_Exercise details_
If a line of the listing contains the string "with", return that line.

=====

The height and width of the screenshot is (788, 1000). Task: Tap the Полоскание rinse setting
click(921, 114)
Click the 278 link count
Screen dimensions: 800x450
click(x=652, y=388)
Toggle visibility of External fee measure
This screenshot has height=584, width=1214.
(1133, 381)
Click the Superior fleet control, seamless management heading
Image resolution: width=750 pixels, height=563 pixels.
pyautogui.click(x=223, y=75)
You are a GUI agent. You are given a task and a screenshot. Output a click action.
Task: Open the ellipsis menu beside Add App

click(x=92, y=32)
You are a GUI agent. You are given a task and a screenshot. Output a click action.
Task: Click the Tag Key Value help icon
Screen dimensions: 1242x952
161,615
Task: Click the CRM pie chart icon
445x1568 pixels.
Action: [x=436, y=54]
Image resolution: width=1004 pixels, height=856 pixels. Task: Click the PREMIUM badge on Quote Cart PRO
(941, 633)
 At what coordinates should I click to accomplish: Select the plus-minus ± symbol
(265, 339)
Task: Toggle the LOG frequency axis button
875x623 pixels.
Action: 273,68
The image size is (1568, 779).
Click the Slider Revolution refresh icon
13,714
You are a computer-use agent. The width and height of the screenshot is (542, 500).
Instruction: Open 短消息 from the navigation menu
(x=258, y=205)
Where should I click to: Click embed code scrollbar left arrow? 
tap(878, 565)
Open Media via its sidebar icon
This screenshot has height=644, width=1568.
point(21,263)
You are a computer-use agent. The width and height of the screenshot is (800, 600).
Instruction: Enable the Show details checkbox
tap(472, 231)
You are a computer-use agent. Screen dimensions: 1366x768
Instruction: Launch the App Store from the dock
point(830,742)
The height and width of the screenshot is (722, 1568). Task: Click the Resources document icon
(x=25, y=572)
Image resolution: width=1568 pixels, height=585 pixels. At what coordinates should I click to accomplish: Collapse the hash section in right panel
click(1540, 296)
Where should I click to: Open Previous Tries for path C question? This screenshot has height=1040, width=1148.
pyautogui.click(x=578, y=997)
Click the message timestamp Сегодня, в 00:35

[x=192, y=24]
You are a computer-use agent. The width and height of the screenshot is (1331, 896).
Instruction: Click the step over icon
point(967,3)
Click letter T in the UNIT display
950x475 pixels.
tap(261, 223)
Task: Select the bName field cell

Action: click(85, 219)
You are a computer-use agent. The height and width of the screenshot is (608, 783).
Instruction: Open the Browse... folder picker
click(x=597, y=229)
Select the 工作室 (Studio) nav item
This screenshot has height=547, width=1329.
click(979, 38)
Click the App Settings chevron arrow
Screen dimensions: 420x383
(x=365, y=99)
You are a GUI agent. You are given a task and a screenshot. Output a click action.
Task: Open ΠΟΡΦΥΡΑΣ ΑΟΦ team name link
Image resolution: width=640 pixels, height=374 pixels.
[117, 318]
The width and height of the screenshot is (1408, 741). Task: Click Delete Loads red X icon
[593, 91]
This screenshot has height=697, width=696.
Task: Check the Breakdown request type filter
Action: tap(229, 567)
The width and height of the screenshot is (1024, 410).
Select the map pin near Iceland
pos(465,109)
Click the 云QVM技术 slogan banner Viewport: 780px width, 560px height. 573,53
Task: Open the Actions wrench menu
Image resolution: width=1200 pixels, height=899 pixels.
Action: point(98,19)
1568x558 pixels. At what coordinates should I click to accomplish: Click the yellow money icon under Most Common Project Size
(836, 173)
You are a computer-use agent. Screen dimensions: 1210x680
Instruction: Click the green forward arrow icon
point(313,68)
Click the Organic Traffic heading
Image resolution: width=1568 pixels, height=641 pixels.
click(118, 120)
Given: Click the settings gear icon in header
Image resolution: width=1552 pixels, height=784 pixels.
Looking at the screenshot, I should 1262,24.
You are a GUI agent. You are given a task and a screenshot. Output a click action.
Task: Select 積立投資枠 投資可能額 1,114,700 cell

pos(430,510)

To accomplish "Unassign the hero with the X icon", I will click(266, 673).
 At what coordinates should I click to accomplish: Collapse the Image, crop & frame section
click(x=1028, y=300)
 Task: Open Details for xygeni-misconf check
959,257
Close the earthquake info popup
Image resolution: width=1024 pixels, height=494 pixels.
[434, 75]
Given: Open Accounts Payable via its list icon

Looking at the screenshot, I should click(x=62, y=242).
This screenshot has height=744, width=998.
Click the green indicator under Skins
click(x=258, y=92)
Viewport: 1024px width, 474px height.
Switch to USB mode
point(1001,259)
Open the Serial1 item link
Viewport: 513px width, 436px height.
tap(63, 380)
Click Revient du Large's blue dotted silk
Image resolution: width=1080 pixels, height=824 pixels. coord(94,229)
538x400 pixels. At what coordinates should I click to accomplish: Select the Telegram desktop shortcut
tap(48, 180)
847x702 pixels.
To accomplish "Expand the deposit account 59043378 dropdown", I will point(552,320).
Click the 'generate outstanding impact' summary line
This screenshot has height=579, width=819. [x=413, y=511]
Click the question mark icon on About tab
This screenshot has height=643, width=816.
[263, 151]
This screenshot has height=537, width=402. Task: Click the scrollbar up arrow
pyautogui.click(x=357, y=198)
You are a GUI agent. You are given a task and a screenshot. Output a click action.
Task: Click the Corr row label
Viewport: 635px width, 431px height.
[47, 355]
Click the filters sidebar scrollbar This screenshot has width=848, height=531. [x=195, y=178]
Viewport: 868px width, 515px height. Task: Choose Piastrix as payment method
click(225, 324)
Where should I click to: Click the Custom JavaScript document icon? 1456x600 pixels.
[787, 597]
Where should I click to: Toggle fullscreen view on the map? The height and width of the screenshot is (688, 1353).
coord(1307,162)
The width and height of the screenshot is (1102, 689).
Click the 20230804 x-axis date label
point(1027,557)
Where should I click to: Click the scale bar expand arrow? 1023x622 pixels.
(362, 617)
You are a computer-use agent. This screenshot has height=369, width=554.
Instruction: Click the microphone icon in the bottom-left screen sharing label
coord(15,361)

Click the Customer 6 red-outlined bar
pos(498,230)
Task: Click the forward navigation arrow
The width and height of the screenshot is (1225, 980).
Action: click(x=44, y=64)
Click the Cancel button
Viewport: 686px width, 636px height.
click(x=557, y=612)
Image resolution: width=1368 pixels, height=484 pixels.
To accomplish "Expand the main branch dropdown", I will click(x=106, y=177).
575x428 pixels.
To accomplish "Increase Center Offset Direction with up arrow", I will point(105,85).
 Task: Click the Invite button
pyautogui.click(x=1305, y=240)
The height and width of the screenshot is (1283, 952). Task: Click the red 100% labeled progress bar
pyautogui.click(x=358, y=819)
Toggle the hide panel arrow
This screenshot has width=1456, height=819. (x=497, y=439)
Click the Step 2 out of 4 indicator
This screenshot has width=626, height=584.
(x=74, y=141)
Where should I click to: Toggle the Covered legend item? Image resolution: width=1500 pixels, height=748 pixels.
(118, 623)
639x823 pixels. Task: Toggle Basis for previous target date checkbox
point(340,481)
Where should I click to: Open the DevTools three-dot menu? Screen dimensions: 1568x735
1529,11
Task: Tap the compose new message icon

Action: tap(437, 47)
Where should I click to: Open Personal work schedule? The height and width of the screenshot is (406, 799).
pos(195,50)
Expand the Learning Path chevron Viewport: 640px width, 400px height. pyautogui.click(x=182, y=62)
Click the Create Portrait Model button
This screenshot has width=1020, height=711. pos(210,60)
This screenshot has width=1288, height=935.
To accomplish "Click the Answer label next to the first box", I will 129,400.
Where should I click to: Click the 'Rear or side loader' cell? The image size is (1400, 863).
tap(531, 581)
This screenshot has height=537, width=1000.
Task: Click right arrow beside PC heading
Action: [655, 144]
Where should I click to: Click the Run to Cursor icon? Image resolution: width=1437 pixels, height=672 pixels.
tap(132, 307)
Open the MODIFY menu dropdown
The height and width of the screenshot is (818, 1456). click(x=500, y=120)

=====

_Task solution_
To accomplish "Unassign the hero with the X icon", I will click(266, 673).
To accomplish "Increase Center Offset Direction with up arrow", I will point(105,85).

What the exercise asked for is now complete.